_Work item_
Copy the records below exactly. Include all of them.
----
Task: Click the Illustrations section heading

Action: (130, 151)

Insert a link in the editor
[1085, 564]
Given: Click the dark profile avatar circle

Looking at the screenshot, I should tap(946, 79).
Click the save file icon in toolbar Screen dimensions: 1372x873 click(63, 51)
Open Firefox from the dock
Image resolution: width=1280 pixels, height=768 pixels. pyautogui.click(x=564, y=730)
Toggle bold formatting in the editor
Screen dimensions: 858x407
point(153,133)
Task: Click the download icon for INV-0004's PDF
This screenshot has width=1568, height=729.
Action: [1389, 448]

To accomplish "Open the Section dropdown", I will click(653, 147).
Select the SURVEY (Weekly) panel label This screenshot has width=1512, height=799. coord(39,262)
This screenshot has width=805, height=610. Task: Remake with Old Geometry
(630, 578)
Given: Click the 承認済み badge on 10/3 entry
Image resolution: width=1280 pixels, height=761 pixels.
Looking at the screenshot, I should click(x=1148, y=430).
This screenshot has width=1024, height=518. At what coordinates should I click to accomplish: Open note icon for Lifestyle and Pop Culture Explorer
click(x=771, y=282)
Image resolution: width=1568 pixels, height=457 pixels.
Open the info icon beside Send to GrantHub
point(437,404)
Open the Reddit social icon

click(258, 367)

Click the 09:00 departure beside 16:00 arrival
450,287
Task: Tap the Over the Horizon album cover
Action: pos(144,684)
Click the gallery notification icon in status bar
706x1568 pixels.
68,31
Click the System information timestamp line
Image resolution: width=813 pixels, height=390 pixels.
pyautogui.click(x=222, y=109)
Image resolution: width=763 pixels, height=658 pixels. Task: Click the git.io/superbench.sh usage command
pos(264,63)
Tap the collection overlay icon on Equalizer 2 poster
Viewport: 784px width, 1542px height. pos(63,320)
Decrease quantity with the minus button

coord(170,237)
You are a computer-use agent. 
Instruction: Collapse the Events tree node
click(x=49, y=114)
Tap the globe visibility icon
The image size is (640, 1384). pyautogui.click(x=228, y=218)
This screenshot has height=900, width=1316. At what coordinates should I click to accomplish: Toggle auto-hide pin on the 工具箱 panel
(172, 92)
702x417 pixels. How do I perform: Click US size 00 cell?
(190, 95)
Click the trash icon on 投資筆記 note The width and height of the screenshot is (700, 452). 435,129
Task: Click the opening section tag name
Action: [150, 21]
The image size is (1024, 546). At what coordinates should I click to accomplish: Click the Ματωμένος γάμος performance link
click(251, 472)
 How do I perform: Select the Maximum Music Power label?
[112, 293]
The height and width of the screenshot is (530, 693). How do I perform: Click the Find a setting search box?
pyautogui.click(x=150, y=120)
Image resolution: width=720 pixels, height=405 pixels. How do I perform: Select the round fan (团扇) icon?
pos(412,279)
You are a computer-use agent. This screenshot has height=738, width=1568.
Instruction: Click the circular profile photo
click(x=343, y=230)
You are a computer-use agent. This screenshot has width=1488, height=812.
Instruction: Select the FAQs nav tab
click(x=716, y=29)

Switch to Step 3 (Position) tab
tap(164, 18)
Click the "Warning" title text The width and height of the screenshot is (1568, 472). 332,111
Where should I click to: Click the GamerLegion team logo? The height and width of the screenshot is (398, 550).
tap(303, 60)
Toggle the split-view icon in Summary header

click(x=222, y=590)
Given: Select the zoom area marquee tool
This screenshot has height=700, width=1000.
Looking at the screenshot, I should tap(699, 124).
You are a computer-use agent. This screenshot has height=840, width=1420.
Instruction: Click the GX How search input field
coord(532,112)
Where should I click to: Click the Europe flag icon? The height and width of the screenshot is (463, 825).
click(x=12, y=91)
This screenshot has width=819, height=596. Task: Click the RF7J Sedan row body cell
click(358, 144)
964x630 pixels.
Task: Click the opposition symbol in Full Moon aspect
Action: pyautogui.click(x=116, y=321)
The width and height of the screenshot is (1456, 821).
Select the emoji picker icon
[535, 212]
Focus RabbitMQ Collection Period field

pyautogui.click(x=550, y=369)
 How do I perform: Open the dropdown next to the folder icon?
----
_Response to this exercise_
Task: Click the Illustrations section heading

Action: (130, 151)

Insert a link in the editor
[1085, 564]
Given: Click the dark profile avatar circle

Looking at the screenshot, I should tap(946, 79).
Click the save file icon in toolbar Screen dimensions: 1372x873 click(63, 51)
Open Firefox from the dock
Image resolution: width=1280 pixels, height=768 pixels. pyautogui.click(x=564, y=730)
Toggle bold formatting in the editor
Screen dimensions: 858x407
point(153,133)
Task: Click the download icon for INV-0004's PDF
This screenshot has width=1568, height=729.
Action: [1389, 448]

To accomplish "Open the Section dropdown", I will click(653, 147).
Select the SURVEY (Weekly) panel label This screenshot has width=1512, height=799. coord(39,262)
This screenshot has width=805, height=610. Task: Remake with Old Geometry
(630, 578)
Given: Click the 承認済み badge on 10/3 entry
Image resolution: width=1280 pixels, height=761 pixels.
Looking at the screenshot, I should click(x=1148, y=430).
This screenshot has width=1024, height=518. At what coordinates should I click to accomplish: Open note icon for Lifestyle and Pop Culture Explorer
click(x=771, y=282)
Image resolution: width=1568 pixels, height=457 pixels.
Open the info icon beside Send to GrantHub
point(437,404)
Open the Reddit social icon

click(258, 367)

Click the 09:00 departure beside 16:00 arrival
450,287
Task: Tap the Over the Horizon album cover
Action: pos(144,684)
Click the gallery notification icon in status bar
706x1568 pixels.
68,31
Click the System information timestamp line
Image resolution: width=813 pixels, height=390 pixels.
pyautogui.click(x=222, y=109)
Image resolution: width=763 pixels, height=658 pixels. Task: Click the git.io/superbench.sh usage command
pos(264,63)
Tap the collection overlay icon on Equalizer 2 poster
Viewport: 784px width, 1542px height. pos(63,320)
Decrease quantity with the minus button

coord(170,237)
You are a computer-use agent. 
Instruction: Collapse the Events tree node
click(x=49, y=114)
Tap the globe visibility icon
The image size is (640, 1384). pyautogui.click(x=228, y=218)
This screenshot has height=900, width=1316. At what coordinates should I click to accomplish: Toggle auto-hide pin on the 工具箱 panel
(172, 92)
702x417 pixels. How do I perform: Click US size 00 cell?
(190, 95)
Click the trash icon on 投資筆記 note The width and height of the screenshot is (700, 452). 435,129
Task: Click the opening section tag name
Action: [150, 21]
The image size is (1024, 546). At what coordinates should I click to accomplish: Click the Ματωμένος γάμος performance link
click(251, 472)
 How do I perform: Select the Maximum Music Power label?
[112, 293]
The height and width of the screenshot is (530, 693). How do I perform: Click the Find a setting search box?
pyautogui.click(x=150, y=120)
Image resolution: width=720 pixels, height=405 pixels. How do I perform: Select the round fan (团扇) icon?
pos(412,279)
You are a computer-use agent. This screenshot has height=738, width=1568.
Instruction: Click the circular profile photo
click(x=343, y=230)
You are a computer-use agent. This screenshot has width=1488, height=812.
Instruction: Select the FAQs nav tab
click(x=716, y=29)

Switch to Step 3 (Position) tab
tap(164, 18)
Click the "Warning" title text The width and height of the screenshot is (1568, 472). 332,111
Where should I click to: Click the GamerLegion team logo? The height and width of the screenshot is (398, 550).
tap(303, 60)
Toggle the split-view icon in Summary header

click(x=222, y=590)
Given: Select the zoom area marquee tool
This screenshot has height=700, width=1000.
Looking at the screenshot, I should tap(699, 124).
You are a computer-use agent. This screenshot has height=840, width=1420.
Instruction: Click the GX How search input field
coord(532,112)
Where should I click to: Click the Europe flag icon? The height and width of the screenshot is (463, 825).
click(x=12, y=91)
This screenshot has width=819, height=596. Task: Click the RF7J Sedan row body cell
click(358, 144)
964x630 pixels.
Task: Click the opposition symbol in Full Moon aspect
Action: pyautogui.click(x=116, y=321)
The width and height of the screenshot is (1456, 821).
Select the emoji picker icon
[535, 212]
Focus RabbitMQ Collection Period field

pyautogui.click(x=550, y=369)
 How do I perform: Open the dropdown next to the folder icon?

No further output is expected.